No problems
Posted 10 months, 2 weeks ago at 11:05. 1 comment
The Mozilla release engineering (RelEng) team has grown substantially over the past two years. Some members of the team have certain domain-specific focuses (e.g. talos, mobile), but one of our primary team goals has been to get our release automation to the point where anyone on our team can handle a release. Given the emerging branch picture for Mozilla code where we might see simultaneous releases on 3+ code branches (a.k.a release-apalooza), this is becoming increasingly important.
I’ve done my share of releases over the past few quarters, and until the current release (3.5.4, still in progress as of writing), I would have said that I understood the process pretty well.
The RelEng team has a convention when documenting our release procedures.
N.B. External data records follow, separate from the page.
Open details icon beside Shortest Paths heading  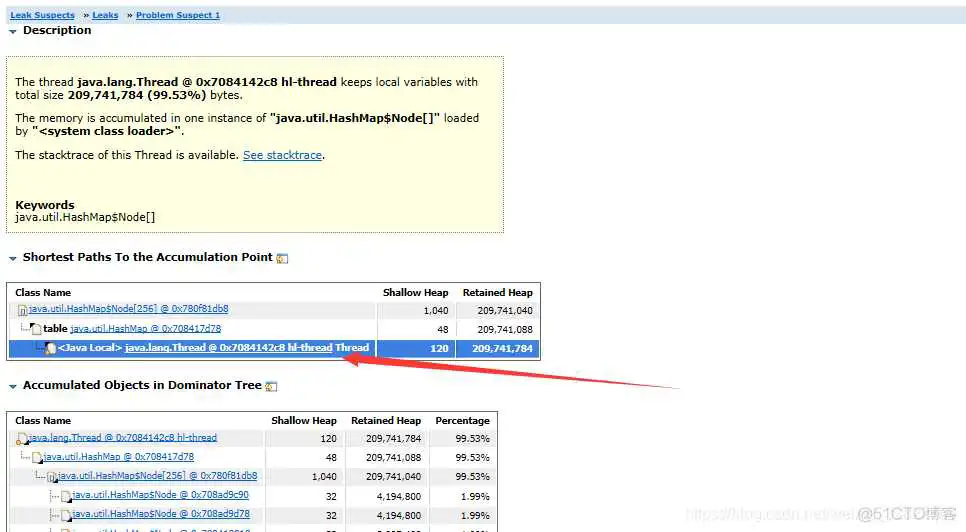282,258
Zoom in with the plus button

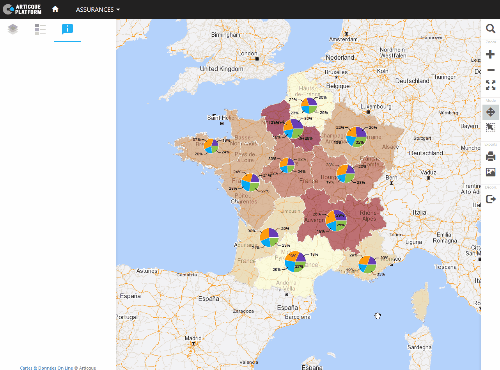click(490, 54)
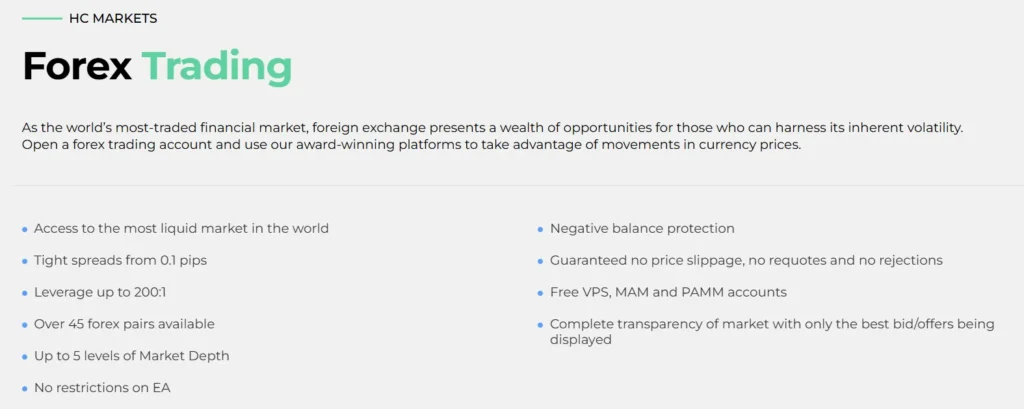Screen dimensions: 1024x409
Task: Click the bullet dot next to "Leverage up to 200:1"
Action: [x=25, y=294]
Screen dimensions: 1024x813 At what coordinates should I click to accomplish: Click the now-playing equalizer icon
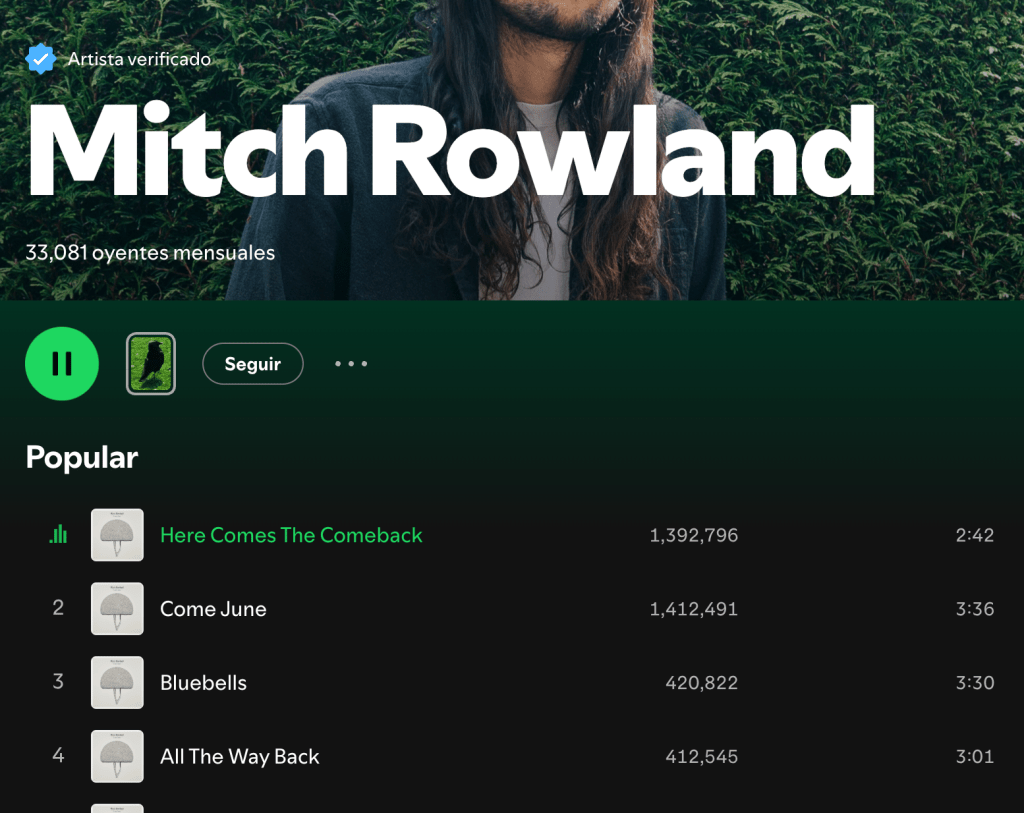tap(58, 535)
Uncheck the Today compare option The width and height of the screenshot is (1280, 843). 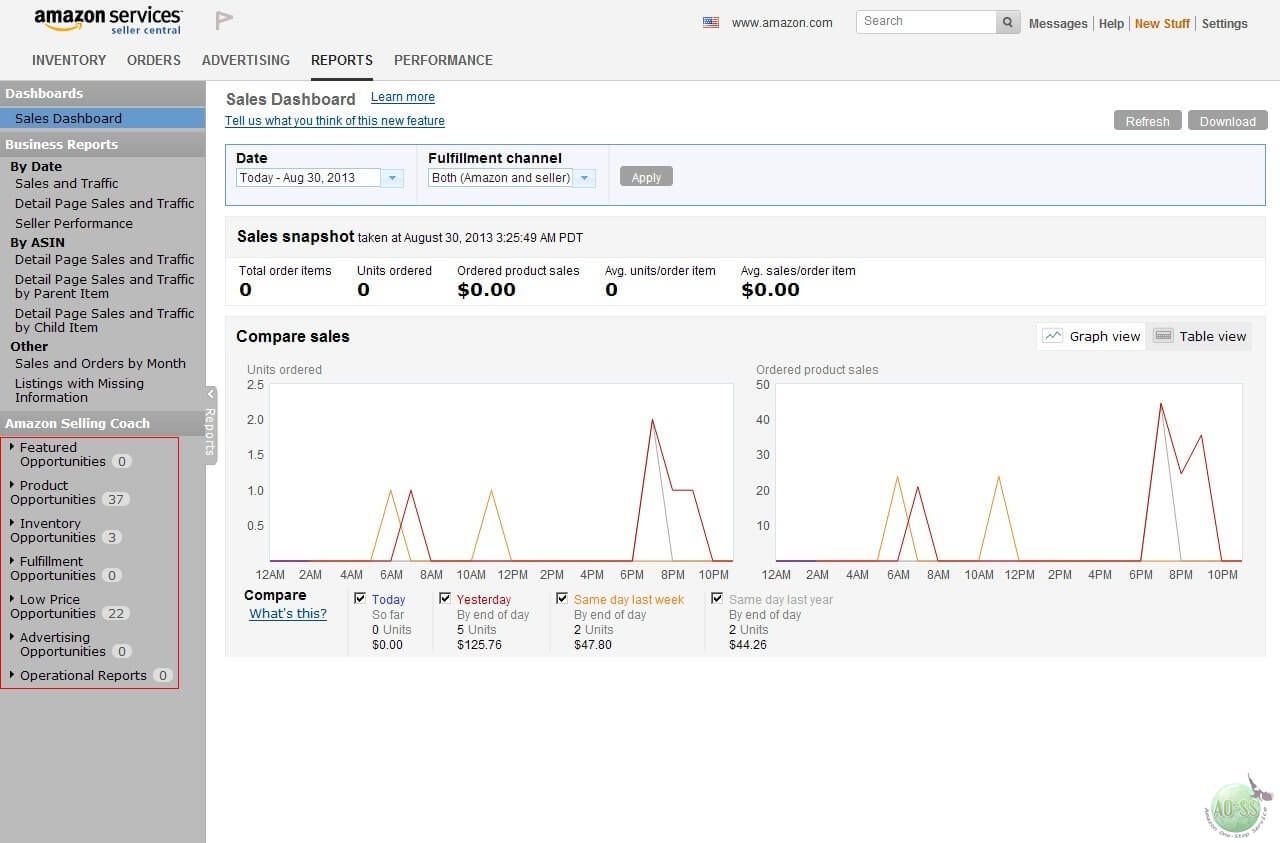pos(360,597)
When a given step completes successfully, we mark it with ‘No problems’ in the build notes. The problem with ‘No problems’ is that it isn’t instructive.
The current 3.5.4 release, for which I’m responsible on the RelEng side, has been about as far from ‘No problems’ as I can reasonably imagine. The in-progress build notes are available here for the rubberneckers and/or morbidly curious. We’ve had respins, we’ve had aborted betas, we’ve had automation interrupted at the very first step by tagging collisions, we’ve had single-locale rebuilds. I’ve cursed each and every one of these things as they’ve happened, but I’ve muddled through them with the help of others on my team. In the process, I’ve learned far more about the underlying processes than I ever would have if our release automation had simply chugged along to completion.
It turns out what I understood about our release procedure was how to follow a recipe. As long as I didn’t run out of ingredients and had all the right pots and pans, the recipe came out just as expected. Fortunately (and yes, I am going to say fortunately here because that’s the whole point), this current release has enabled me to ad-lib in the release kitchen a lot more when things are not perfect. Now if only I could find the release automation equivalent of bacon so I can declare culinary victory much earlier in the release process…but perhaps that’s where this metaphor breaks down.
Don’t get me wrong, every time I do a release, I’ll still be praying to anyone that will listen for build steps to complete with ‘No problems,’ but I no longer fear the occasional and inevitable problems that will crop up in a system of this complexity.




Promise, I’ll continue to pound things so that we find bustages before the release automation distributes builds to beta audience.